A única coisa que continuava doendo era a saudade, só que acontece que um dia
desses eu tive uma surpresa e tanto! Fui levar meu irmão mais novo a uma
exposição de pequenos animais excêntricos (para ver, principalmente, um hamster
de gravata borboletas que andava sobre duas patas e ainda levava em outra uma
pequena bandeja com uma garrafa e duas taças em miniatura) quando começou a
chover. Apenas eu havia levado guarda-chuva e, durante a volta, precisamos dividi-lo.
Foi então que
ouvimos a voz do meu irmão astronauta. Quando nos demos por vencidos e
decidimos acreditar naquilo que nossos ouvidos escutavam, descobrimos que ele havia
instalado uma espécie de comunicador em meu guarda-chuva que só funcionava se
duas pessoas o estivessem dividindo (isso era mesmo a cara dele!). Contou-nos
que sua missão estava correndo melhor do que o esperado, a única coisa
preocupante era o risco de obesidade para os adeptos do cachorro-quente picante
que não gostavam de dançar (de qualquer maneira, esse imprevisto vinha sendo
superado com a introdução de alternativas, como a prática do bete-ombro).

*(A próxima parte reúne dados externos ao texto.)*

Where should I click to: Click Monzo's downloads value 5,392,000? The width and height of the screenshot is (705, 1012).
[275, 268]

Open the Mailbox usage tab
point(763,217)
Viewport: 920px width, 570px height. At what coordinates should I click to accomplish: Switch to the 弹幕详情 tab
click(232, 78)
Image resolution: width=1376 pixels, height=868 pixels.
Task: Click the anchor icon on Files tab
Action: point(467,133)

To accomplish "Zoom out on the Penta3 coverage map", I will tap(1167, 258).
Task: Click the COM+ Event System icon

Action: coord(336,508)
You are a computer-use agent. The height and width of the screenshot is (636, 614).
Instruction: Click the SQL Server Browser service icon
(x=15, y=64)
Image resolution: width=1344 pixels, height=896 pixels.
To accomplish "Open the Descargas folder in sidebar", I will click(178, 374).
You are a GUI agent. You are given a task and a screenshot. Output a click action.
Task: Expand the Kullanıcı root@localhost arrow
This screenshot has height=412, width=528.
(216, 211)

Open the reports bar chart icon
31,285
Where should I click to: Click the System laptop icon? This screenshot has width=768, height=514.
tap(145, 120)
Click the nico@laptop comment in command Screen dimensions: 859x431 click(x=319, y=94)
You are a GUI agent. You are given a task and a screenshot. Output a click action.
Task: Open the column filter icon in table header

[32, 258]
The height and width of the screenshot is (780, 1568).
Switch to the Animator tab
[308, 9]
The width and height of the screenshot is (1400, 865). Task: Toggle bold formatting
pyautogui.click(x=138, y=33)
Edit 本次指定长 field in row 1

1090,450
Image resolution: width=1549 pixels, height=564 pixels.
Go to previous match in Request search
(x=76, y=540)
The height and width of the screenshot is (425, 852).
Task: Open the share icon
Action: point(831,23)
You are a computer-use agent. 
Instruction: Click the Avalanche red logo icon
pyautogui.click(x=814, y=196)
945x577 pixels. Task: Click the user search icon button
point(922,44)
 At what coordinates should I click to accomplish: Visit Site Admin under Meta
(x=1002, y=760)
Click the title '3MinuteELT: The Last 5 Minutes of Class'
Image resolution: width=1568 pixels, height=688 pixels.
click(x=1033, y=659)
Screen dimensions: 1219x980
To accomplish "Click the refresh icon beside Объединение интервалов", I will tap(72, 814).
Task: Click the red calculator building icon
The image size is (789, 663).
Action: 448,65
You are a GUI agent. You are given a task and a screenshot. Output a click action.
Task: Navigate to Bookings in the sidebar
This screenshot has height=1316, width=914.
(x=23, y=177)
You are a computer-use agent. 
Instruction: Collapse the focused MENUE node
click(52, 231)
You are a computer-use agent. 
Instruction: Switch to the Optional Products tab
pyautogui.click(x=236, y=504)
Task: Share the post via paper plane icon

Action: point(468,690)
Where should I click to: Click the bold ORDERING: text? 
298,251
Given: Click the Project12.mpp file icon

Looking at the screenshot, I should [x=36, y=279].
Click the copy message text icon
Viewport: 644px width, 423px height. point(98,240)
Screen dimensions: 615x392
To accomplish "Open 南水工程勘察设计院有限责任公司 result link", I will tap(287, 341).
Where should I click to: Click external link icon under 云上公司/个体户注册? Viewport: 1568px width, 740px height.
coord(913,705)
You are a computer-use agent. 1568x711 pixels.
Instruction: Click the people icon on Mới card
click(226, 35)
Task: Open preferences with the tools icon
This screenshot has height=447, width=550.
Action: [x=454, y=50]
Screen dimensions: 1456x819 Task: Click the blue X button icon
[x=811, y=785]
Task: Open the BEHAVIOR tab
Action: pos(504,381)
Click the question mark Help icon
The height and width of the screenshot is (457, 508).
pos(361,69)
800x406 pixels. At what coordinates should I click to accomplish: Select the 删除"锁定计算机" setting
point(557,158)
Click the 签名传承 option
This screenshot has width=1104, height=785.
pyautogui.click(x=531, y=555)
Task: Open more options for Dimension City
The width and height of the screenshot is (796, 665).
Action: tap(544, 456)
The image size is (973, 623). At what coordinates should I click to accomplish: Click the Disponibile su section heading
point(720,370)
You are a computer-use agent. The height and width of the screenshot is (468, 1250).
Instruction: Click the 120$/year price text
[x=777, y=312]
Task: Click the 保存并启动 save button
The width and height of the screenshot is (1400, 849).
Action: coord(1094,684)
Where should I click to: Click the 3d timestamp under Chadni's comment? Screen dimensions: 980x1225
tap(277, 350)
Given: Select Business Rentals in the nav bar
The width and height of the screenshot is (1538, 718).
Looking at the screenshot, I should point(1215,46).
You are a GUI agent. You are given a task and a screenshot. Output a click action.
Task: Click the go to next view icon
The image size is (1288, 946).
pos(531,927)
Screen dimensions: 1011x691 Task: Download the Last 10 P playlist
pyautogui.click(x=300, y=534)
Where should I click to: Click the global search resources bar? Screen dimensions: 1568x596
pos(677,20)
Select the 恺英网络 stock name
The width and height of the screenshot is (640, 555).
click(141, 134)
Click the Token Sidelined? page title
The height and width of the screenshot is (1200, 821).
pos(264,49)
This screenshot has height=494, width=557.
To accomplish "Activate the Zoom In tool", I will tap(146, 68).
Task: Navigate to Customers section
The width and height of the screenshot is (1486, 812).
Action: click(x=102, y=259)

Sempre que eu e meus irmãos queremos notícias dele, saímos pela rua em dois, três, quatro,
cinco... sob o mesmo guarda-chuva (inclusive nos dias de sol). Obviamente atraímos
todos os tipos de olhares das pessoas que passam por nós. Claro que poderíamos
falar com ele de dentro de nossa casa, protegidos pelas paredes, já que o
dispositivo funcionaria do mesmo jeito. Acontece que não teria a mesma graça, e
sabemos que nosso irmão astronauta iria gostar muito mais de nos ver andando
pela rua como um bando de lunáticos apinhados sob o mesmo guarda-chuva (o que,
convenhamos, é realmente muito mais divertido).